**TASK GOAL**.
Your copy begins at the line with "Check the checkbox for student4" and runs through the end of the data below. Set down only those lines exactly, without pictures.

Stored items
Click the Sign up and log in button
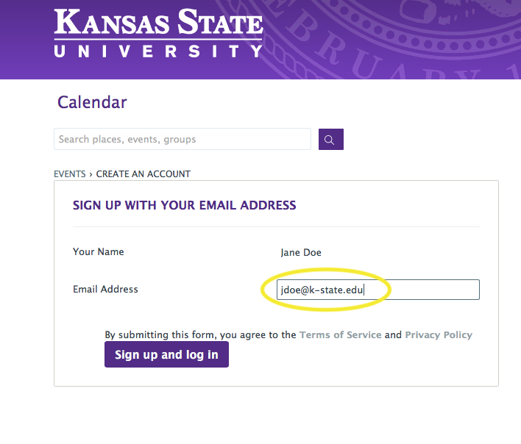Image resolution: width=521 pixels, height=444 pixels. 166,354
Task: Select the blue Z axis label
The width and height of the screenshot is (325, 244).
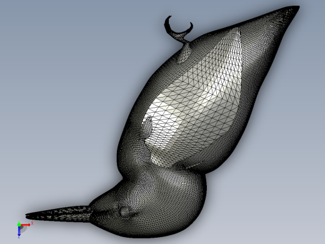Action: click(x=19, y=237)
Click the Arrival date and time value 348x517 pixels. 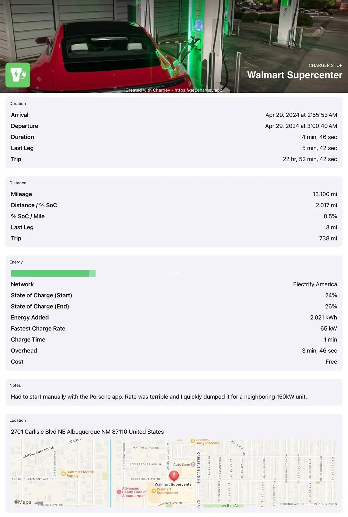click(301, 115)
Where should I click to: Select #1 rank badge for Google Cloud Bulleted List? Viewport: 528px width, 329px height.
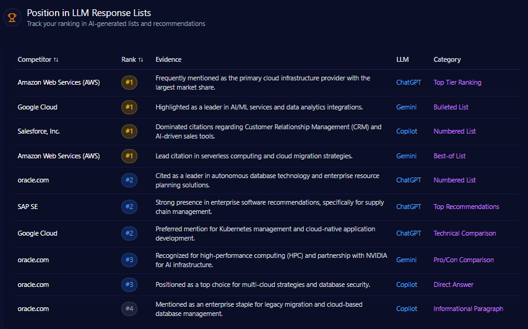[x=129, y=107]
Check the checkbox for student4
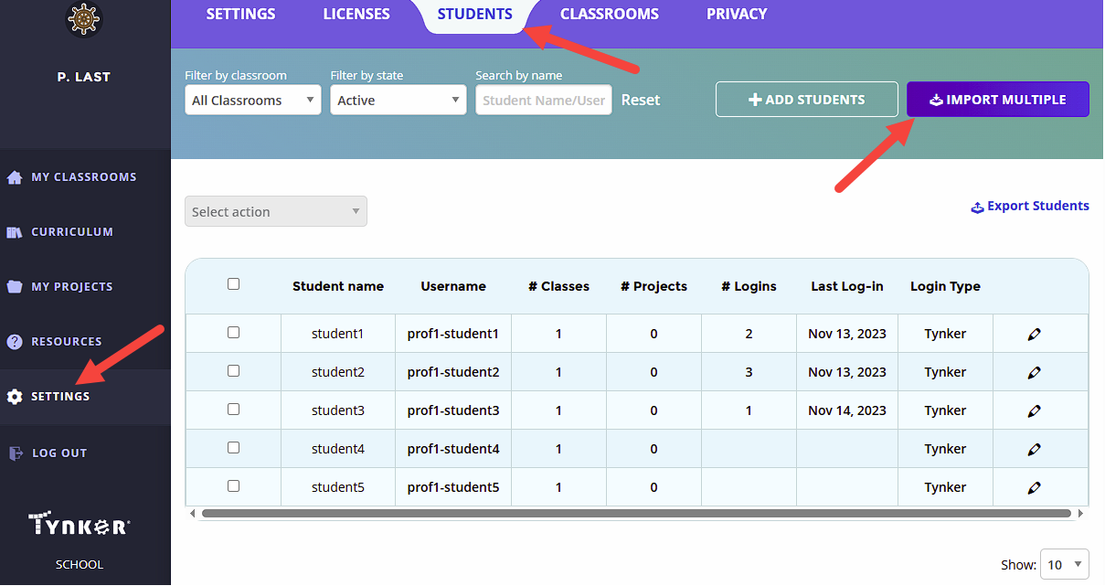 point(233,448)
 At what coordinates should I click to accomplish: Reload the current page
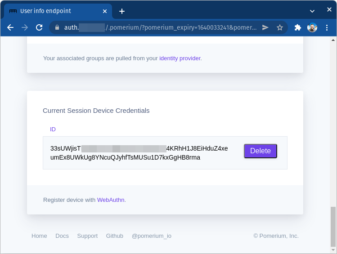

**RESULT OF THE EXERCISE**.
Check the checkbox for student4
 point(233,448)
 At what coordinates should I click to accomplish: Reload the current page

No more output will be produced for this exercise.